If your computer is running slower than normal, your browsing speed has dropped or you’re getting an abnormal amount of pop-up spam, you may be a victim of a malicious bot.
Bots aren’t always bad, but these sneaky crawlers can move quickly to crack codes, steal information and impact your devices without your knowledge. Here’s how to identify, fight and prevent malicious bots.
What are internet bots and how do they work?
“Bot” is short for “internet robot.” You can think of a bot as a spider that crawls around the web of the internet gathering information, making connections and relaying messages. They’re programmed to perform specific tasks automatically and much faster than any human could.

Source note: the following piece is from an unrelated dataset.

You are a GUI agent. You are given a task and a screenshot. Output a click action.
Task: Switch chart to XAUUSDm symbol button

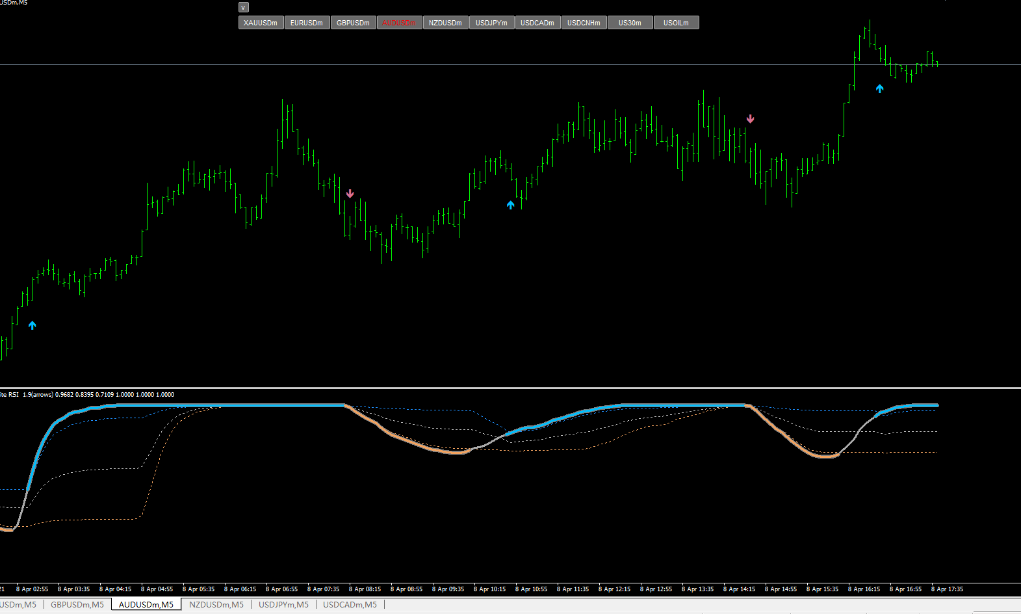[x=261, y=23]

Internet bots were originally intended to do good. For example, you interact with bots when you go through an automated customer service chat or instant message. Good bots also ensure you find what you’re looking for on the internet by powering internet search engines such as Google and Bing.
There are bad bots, however. Malicious internet bots may spread spam, commit cybercrimes, collect private information without consent, attack computer systems and more. According to a 2019 report from Distil Networks, bad bots account for 20.4% of all internet traffic. Good bots account for 17.5%, and human activity makes up the remaining 62.1%.
The same data shows that the financial industry is the hardest hit by bad bots, which are generally trying to obtain user account information. Other bots perform similarly dangerous functions: Election bots may interfere with voter registration accounts, while e-commerce bots commit credit card fraud and steal user credentials.
What do malicious bots do?
As we’ve mentioned, bad bots can do everything from slow your internet browsing experience to collect data that’s used to steal your identity. Plus, bad bots can multiply on their own.
Here are a few types of attacks malicious bots perform.
- Credential stuffing: This is a type of cyberattack in which bots take usernames and passwords obtained from a data breach and use them en masse in an attempt to log into another service (like a bank). The hope is that at least some of those credentials will open doors elsewhere.
- Web/content scraping: In this process, bots download (or scrape) a website’s content, which may be used to violate copyrights or steal internet traffic.
- Email address and data harvesting: Bots use a variety of methods to collect large numbers of email addresses, which can be used by spammers to send bulk (unsolicited) emails.
- DoS attacks: In a denial-of-service attack, bots use their speed and automation to flood a website with so much traffic that it crashes—meaning legitimate users aren’t able to access the page or service they need.
- Brute force password cracking: Bots may also try to brute force their way into secure data, trying different password combinations at blistering speeds until they find one that works.
“Bots are not necessarily targeting an individual per se,” said Matt Keil, director of product marketing at Cequence Security. “They are targeting a wide swath of users from the billions of stolen credentials, counting on weak or reused passwords.”
Bots are able to collect bulk data quickly and quietly. In addition to the attacks listed above, malicious bots may also log keystrokes or exploit existing vulnerabilities in computers caused by viruses.
How do I know if my computer is infected by bots?
There are a few signs to watch for to determine if malicious bots have infected your device.
- Your computer or internet browser runs slowly or crashes often and for no reason.
- You get pop-ups when you’re not using your browser.
- Device settings change mysteriously.
- The device’s fan runs even when you aren’t using it.
- Your contacts receive emails from you that you didn’t send.
If you believe your machine has been infected, you have a few options. The most severe is to do a factory reset, which will get rid of everything on your computer. There are also scans you can do to identify a botnet. However, security experts also say that many infections last less than a day, so you may not have much to worry about.
To avoid the consequences of malicious bots, follow the same digital hygiene practices you would to protect your personal information from any other security attack.
First, never click on links received via email or on social media, and don’t fall for scary messages or pop-ups that tell you to do so. Spam links may force you to download malware or spyware, which could infect your computer and give bad actors access to your data. If you’re unsure whether a message is legit, use a reverse email search lookup service to potentially identify the sender.
Next, use different login credentials for every single account. If your username and password are compromised in a data breach, a bot can use credential stuffing to access an account that uses the same information. Update your accounts with strong passwords, and store your logins in a password manager.
Finally, use firewalls and antivirus software on your devices, and always enable software updates, which help patch security vulnerabilities.
While you can’t eliminate the risks bots pose, you can minimize them.